To me, this seems far more important to know than any therapist personal life information that would arouse normal patient curiosity.
Cynthia, thanks for writing. You rightly note that financial concerns are an inescapable part of the therapy relationship. But I would no more agree to report my weekly patient schedule, and thus my weekly income, than any other hired professional would. Your plumber and electrician won’t supply this information, nor will your lawyer, music teacher, or physician. And yet in all these cases the information might help you “determine how important it is” to them to have you keep coming back. The missing factor here is trust. Not blind, gullible trust, but trust based on evidence and one’s personal experience. If you feel your therapist is just filling an hour and taking your money, no weekly report will quell this concern. If you trust that your therapist has your best interests in mind, the weekly report would make no difference.
See also my reply to the comment below.
My therapist can be a too much of a blank slate. He allows me to ask a certain amount of questions regarding his personal life. Very basic stuff. I do get very curious about him though as with every therapist, because I wonder if they really get it. If they really do understand what I am going through on a personal level. Not just on an analytical level. I feel like my therapist has no personality sometimes. It’s extremely frustrating. it would be helpful to see an honest reaction once in a while. He seems nervous sometimes lol. He is too into patient centered therapy. He definitely goes by the old adage ” I want to help you help yourself” Sometimes i need to be told what to do, and sometimes I need to know what he thinks is important in terms of treatment. It’s annoying when I really need his opinion, and he asks “what do you think?”. Do you think transference could fail to happen, because a therapist doesn’t want it to?

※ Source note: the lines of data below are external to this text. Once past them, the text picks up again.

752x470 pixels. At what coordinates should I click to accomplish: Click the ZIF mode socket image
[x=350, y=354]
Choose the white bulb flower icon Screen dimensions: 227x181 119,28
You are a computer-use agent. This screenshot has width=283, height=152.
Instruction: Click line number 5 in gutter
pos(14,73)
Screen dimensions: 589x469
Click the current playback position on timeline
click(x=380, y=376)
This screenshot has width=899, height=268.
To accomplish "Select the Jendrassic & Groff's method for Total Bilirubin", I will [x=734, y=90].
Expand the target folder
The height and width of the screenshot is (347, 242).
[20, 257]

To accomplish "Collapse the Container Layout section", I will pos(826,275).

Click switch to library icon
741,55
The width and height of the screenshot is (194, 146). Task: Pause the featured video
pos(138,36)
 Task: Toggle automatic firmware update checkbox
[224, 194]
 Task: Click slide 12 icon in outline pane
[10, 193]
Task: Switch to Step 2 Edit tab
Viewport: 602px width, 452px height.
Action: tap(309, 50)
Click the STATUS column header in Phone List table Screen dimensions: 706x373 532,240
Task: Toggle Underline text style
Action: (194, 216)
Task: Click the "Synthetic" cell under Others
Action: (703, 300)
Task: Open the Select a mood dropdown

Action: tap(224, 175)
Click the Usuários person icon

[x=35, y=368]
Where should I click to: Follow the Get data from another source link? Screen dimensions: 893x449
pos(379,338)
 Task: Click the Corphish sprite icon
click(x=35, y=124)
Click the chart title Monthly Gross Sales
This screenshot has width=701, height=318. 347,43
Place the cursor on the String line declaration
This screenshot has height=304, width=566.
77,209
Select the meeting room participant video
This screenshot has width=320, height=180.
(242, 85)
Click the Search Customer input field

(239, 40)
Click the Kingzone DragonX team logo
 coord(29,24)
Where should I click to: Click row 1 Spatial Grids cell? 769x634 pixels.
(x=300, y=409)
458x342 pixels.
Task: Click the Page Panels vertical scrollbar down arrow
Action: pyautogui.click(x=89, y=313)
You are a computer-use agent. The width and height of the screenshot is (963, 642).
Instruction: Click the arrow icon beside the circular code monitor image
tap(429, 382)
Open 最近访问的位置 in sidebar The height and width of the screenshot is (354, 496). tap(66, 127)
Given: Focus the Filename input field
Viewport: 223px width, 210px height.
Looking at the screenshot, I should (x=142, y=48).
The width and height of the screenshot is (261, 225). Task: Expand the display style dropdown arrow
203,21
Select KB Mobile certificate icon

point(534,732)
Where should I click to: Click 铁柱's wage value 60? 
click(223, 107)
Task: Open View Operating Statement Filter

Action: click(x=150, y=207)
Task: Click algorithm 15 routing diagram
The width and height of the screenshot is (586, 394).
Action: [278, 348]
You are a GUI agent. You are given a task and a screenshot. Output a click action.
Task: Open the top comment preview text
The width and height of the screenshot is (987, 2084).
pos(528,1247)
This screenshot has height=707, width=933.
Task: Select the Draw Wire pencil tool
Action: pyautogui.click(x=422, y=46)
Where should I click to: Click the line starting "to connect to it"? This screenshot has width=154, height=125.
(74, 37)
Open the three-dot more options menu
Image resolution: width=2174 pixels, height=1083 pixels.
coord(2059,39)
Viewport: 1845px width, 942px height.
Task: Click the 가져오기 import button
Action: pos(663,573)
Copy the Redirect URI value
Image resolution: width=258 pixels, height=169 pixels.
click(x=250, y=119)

Thanks for commenting. See my post on therapist self-disclosure. Therapists are entitled to some privacy. Your accountant asks your income, but you do not ask his or hers. Your primary care doctor asks you to take off your clothes, but you can’t ask the same of him or her. Likewise, your therapist asks about your personal thoughts, feelings, and fantasies, and yet is not open to sharing his or her own. Your curiosity is perfectly natural, but the relationship is inherently asymmetrical. Part of a therapist’s professional judgment is deciding when, and in what fashion, to satisfy a patient’s curiosity. (Or to tell a patient what to do, even if she asks.) Part of a patient’s “job” in dynamic therapy is to tolerate some anxiety and frustration in the service of learning more about oneself.
I totally understand that. They are entitled to a lot of privacy. I am not asking for his life story, nor would I ever do that. I am fine with the amount of personal questions he has allowed me to ask. I know he doesn’t have to do that. I keep my curiosity to myself. It’s not like a burning need to know. Just a natural curiosity like you said. Just a simple wondering what he is really thinking? Does he really get it? Sometimes therapists seem to be reading a script. that is when I start to wonder.
I know you are exactly right about the patient tolerating anxiety, and the therapist using his judgement. What if you really feel his judgement is wrong, and the anxiety is really becoming too much? Is it reasonable to tell a therapist that, and emphasize your need for an answer relating to treatment or a particular struggle I am having? I don’t expect him to indulge my every curiosity or alleviate my anxiety by just telling me what to do.